Arcelor Agrees to Acquire Severstal,
Though Mittal Remains in Pursuit

In a dramatic move to undermine Mittal Steel’s takeover attempt and claim the title of world’s largest steel producer, Europe’s Arcelor agreed last month to purchase Severstal, the largest steelmaker in Russia.

Mittal appeared undeterred, however, winning approval of a merger with Arcelor from European antitrust regulators in early June, provided Mittal divests itself of three European steel facilities. Addressing another stumbling block, Mittal also agreed to share its business plan with Arcelor in hopes of a friendly acquisition. Arcelor officials maintained that they needed the business plan to accurately gauge the value of Mittal’s shares.

The combination of Arcelor and Severstal would result in a steel giant with $46 billion in annual sales and 70 million tons of production, based on each company’s 2005 results.

“The merger with Severstal represents a breakthrough transaction for Arcelor that positions the combined company in the forefront of the international steel industry,” says Guy Dolle, Arcelor CEO. “The transaction is consistent with Arcelor’s strategy of value before volume, and was negotiated in the best interest of both groups.”

Some minority shareholders disagree, believing the offer is not in the company’s best interests. That’s an opinion shared by a prominent analyst.

“I don’t think it’s as good a combination as Arcelor-Mittal,” says analyst Charles Bradford, president of Bradford Research, New York. “The Mittal deal offered a lot more savings in cost.”

The Arcelor-Severstal deal was announced less than two weeks after Mittal Steel upgraded its latest offer for Arcelor. Mittal’s new offer called for one Mittal share and $11.10 in cash for one Arcelor share; or 17 Mittal shares for every 12 Arcelor shares; or $37.74 cash for each Arcelor share.

“We have announced a materially improved offer, providing an exceptionally attractive premium to Arcelor shareholders,” said Lakshmi N. Mittal, chairman and CEO of Mittal Steel at the time of the upgraded offer. “Not only are we offering a very significant increase in the cash component, but also a greater participation in the combined company.”

As of press time, the market was watching to see if Arcelor would proceed with its acquisition of Severstal, and if Mittal would maneuver to acquire them both.
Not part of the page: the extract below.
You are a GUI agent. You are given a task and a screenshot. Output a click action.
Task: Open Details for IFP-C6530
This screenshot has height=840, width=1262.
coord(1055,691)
Rather than take Mittal’s initial offer, Arcelor’s leadership opted to merge with Severstal in a deal that values Arcelor at $44 per share, representing a premium of 100 percent over Arcelor’s closing price on Jan. 26, the day before Mittal Steel announced its hostile offer, and 36.6 percent over Arcelor’s closing price ex-dividend on May 25.

Bradford disputes the value of Arcelor, saying that officials had previously made a case for five times EBITDA, and now are valuing it at six times. “It’s pure fiction,” he says.

Under terms of the agreement, Alexey A. Mordashov, Severstal’s controlling shareholder, would contribute his economic interests in Severstal’s steel business (including Severstal North America), as well as Severstal-Resource (iron ore and coal assets) and his ownership interest in Italian steelmaker Lucchini to Arcelor. He would also contribute a cash payment of $1.25 billion to Arcelor in exchange for 295 million newly issued Arcelor shares at a price of $44 per share.

Unless more than 50 percent of Arcelor’s currently outstanding shareholders oppose the transaction, the deal will go forward and is expected to be finalized by the end of July.

“That’s an impossible standard to meet,” says Bradford, pointing out that no more than 35 percent of outstanding shareholders have ever participated in previous votes. “Some of what Arcelor is doing is not in the shareholders’ best interests.”

Investment bank Goldman Sachs, one of the banks that would provide financing for the Mittal takeover, has gotten involved in the Severstal-Arcelor deal. Goldman Sachs is reportedly contacting Arcelor’s minority shareholders in an attempt to force a more traditional vote on the sale.

Severstal’s operations here include Severstal North America (formerly Rouge Steel Co.) in Dearborn, Mich.; part ownership of the coke mills of Wheeling-Pittsburgh Steel Co. and its interest in the SeverCorr minimill scheduled to open in Mississippi in 2007.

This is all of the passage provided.